Homenagem à boa comida com as festas juninas

Surgidas na Europa para celebrar as colheitas do meio do ano e depois incorporadas pela Igreja Católica, as festas juninas foram trazidas ao Brasil pelos portugueses. Até hoje, reúnem as pessoas ao redor de fartas mesas, repletas de quitutes deliciosos

A festa junina chegou ao Brasil nas caravelas portuguesas que ancoraram por aqui há 510 anos. Porém, a comemoração só se tornou o animado são-joão brasileiro depois de muita influência dos diferentes povos que ajudaram a construir o país. Mistura visível na infinidade de quitutes que fazem sucesso nessa época do ano. Da tradicional pamonha, passando pelo cuscuz nordestino e pelo arroz carreteiro sulista, não faltam opções criativas para os festejos. Afinal de contas, França, Portugal e Espanha podem até ter suas festas juninas, mas é improvável que os europeus tenham tanto sabor para festejar.

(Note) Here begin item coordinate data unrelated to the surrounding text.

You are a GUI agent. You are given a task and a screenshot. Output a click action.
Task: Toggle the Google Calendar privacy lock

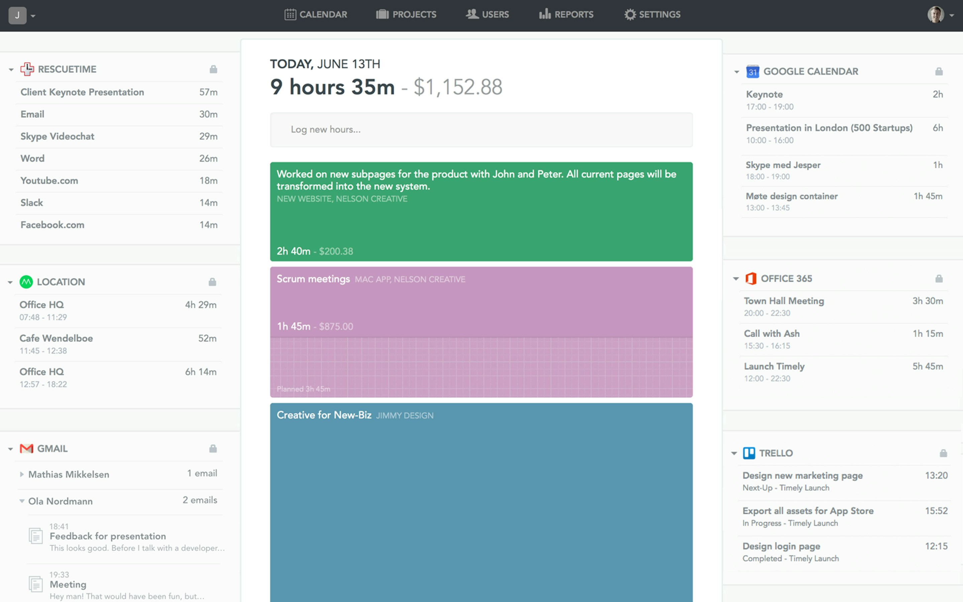(x=939, y=72)
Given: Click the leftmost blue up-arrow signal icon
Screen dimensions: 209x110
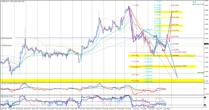Looking at the screenshot, I should [x=193, y=4].
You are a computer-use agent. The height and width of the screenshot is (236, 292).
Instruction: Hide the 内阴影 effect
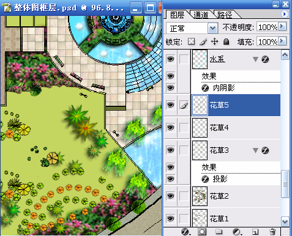pos(171,88)
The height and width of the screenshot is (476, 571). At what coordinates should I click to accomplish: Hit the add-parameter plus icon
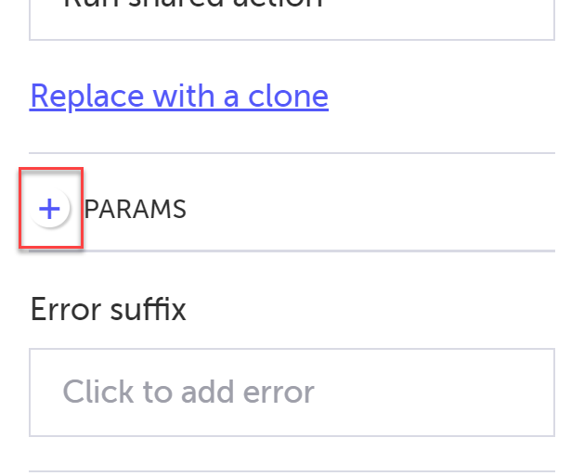click(49, 210)
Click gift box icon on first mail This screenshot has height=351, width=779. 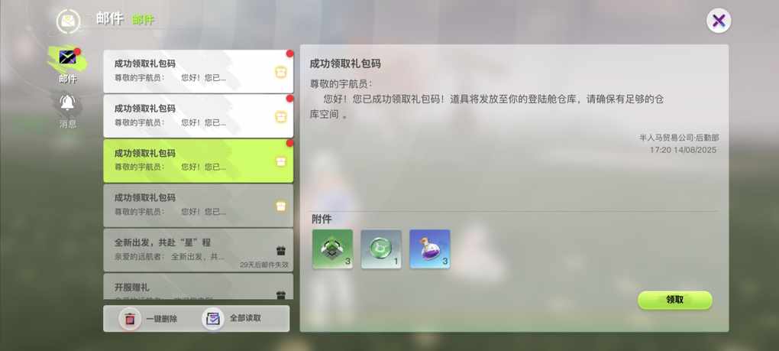click(281, 72)
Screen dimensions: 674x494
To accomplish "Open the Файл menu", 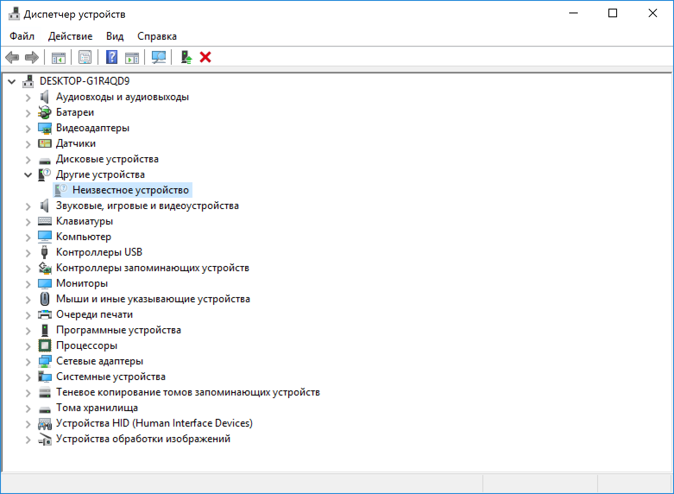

Ao contrário do que muitos imaginam, as comemorações de junho não têm origem cristã. ;É uma festa pagã e muito popular, que celebra a colheita dos alimentos. Esse tipo de evento é fundamental, pois é quando as pessoas agradecem o que há de mais importante: a boa comida;, explica o professor Ricardo Maranhão, doutor em história e coordenador do Centro de Pesquisas em Gastronomia Brasileira da Universidade Anhembi, em São Paulo. Quando os padres católicos europeus decidiram incorporar a festa junina ao calendário cristão, escolheram São João porque era o santo com o dia (24 de junho) mais próximo ao solstício de verão, que, no Hemisfério Norte, ocorre em 21 de junho e era celebrado nas festas pagãs.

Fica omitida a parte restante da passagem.